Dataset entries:
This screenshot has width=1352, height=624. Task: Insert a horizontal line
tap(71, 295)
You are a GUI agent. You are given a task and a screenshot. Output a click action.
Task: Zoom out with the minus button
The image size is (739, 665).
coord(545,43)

## WORK ORDER
Each line shown above needs to be transcribed exactly.

## TASK OUTPUT
This screenshot has width=1352, height=624. Task: Insert a horizontal line
tap(71, 295)
You are a GUI agent. You are given a task and a screenshot. Output a click action.
Task: Zoom out with the minus button
The image size is (739, 665).
coord(545,43)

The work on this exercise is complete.